** RECORDS TO USE **
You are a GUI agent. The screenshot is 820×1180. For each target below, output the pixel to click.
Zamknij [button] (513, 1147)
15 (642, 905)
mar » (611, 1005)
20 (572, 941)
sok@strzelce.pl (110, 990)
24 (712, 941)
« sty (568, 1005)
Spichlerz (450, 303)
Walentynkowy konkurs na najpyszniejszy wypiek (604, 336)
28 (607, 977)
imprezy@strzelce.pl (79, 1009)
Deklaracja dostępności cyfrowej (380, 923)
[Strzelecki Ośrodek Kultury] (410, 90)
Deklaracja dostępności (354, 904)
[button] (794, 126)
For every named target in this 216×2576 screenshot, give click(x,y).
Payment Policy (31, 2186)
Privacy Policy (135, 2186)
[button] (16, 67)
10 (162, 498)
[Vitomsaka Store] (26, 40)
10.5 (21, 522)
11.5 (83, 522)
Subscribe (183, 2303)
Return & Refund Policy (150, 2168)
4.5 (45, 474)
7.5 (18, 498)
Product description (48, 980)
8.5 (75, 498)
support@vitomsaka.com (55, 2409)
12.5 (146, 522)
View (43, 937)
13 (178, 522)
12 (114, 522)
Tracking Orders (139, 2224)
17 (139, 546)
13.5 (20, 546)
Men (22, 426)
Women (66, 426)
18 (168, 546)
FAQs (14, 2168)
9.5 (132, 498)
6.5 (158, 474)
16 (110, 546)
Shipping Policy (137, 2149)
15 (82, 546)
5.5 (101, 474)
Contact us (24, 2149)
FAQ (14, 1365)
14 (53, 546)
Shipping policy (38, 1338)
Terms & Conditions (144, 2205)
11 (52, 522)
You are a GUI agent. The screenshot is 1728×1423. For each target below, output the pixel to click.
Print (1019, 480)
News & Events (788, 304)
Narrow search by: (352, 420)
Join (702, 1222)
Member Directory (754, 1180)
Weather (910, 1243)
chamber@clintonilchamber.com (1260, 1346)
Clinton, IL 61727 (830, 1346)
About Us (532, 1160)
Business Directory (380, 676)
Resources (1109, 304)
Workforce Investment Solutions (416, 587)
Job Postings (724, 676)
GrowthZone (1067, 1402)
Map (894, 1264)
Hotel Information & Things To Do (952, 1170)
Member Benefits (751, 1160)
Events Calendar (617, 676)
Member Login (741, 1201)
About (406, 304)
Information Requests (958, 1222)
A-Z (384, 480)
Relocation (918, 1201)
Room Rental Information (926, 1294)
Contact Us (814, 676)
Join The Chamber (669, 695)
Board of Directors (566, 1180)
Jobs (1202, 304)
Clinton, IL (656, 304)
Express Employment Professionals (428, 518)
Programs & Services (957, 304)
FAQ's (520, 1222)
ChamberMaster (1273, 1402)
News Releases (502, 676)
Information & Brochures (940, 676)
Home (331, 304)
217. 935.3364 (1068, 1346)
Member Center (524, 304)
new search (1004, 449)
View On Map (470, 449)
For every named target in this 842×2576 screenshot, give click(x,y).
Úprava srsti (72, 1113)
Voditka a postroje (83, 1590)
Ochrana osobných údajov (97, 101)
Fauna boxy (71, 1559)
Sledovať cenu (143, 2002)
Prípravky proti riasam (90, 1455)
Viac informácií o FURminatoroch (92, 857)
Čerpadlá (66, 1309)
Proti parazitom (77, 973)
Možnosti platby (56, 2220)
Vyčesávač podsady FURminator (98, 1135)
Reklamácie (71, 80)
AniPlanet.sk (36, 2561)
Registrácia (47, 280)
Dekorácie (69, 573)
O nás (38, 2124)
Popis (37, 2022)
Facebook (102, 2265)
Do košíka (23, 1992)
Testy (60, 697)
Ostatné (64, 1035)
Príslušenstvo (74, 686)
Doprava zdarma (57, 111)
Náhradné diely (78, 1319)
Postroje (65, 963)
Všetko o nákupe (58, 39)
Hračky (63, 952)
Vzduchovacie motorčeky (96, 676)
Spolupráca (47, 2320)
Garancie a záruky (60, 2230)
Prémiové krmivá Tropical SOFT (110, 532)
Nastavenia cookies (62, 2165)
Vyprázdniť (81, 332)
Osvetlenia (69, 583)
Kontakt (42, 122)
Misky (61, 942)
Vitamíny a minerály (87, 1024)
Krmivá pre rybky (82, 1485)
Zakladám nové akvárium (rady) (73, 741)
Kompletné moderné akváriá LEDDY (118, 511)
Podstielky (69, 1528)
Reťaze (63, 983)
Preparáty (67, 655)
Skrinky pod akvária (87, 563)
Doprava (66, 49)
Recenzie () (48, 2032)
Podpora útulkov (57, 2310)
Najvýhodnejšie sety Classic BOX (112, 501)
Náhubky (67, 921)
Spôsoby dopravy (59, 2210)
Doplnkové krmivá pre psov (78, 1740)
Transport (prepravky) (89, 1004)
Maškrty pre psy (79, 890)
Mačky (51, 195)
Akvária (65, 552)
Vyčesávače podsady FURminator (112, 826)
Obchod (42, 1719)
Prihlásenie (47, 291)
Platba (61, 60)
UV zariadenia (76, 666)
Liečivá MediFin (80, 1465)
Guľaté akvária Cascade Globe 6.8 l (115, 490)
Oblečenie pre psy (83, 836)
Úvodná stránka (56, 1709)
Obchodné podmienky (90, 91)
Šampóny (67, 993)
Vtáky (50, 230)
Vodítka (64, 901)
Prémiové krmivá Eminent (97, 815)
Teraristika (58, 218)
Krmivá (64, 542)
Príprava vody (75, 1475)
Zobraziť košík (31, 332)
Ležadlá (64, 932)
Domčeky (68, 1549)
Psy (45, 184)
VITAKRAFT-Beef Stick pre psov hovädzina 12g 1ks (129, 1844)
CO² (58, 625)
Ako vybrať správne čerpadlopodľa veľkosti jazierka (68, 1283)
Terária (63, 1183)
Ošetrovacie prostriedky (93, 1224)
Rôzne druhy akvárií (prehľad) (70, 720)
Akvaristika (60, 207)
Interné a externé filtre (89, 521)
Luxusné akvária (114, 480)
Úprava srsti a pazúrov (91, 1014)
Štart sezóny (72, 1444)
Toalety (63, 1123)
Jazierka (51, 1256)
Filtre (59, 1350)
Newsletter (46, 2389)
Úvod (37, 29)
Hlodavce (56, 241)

** ACTIVITY **
Where the listing above reaches the line that contains "Úprava srsti (72, 1113)", start retyping, and finish with the line that contains "Dekorácie (69, 573)"; reproduce those lines exactly and no others.

** ANSWER SPACE **
Úprava srsti (72, 1113)
Voditka a postroje (83, 1590)
Ochrana osobných údajov (97, 101)
Fauna boxy (71, 1559)
Sledovať cenu (143, 2002)
Prípravky proti riasam (90, 1455)
Viac informácií o FURminatoroch (92, 857)
Čerpadlá (66, 1309)
Proti parazitom (77, 973)
Možnosti platby (56, 2220)
Vyčesávač podsady FURminator (98, 1135)
Reklamácie (71, 80)
AniPlanet.sk (36, 2561)
Registrácia (47, 280)
Dekorácie (69, 573)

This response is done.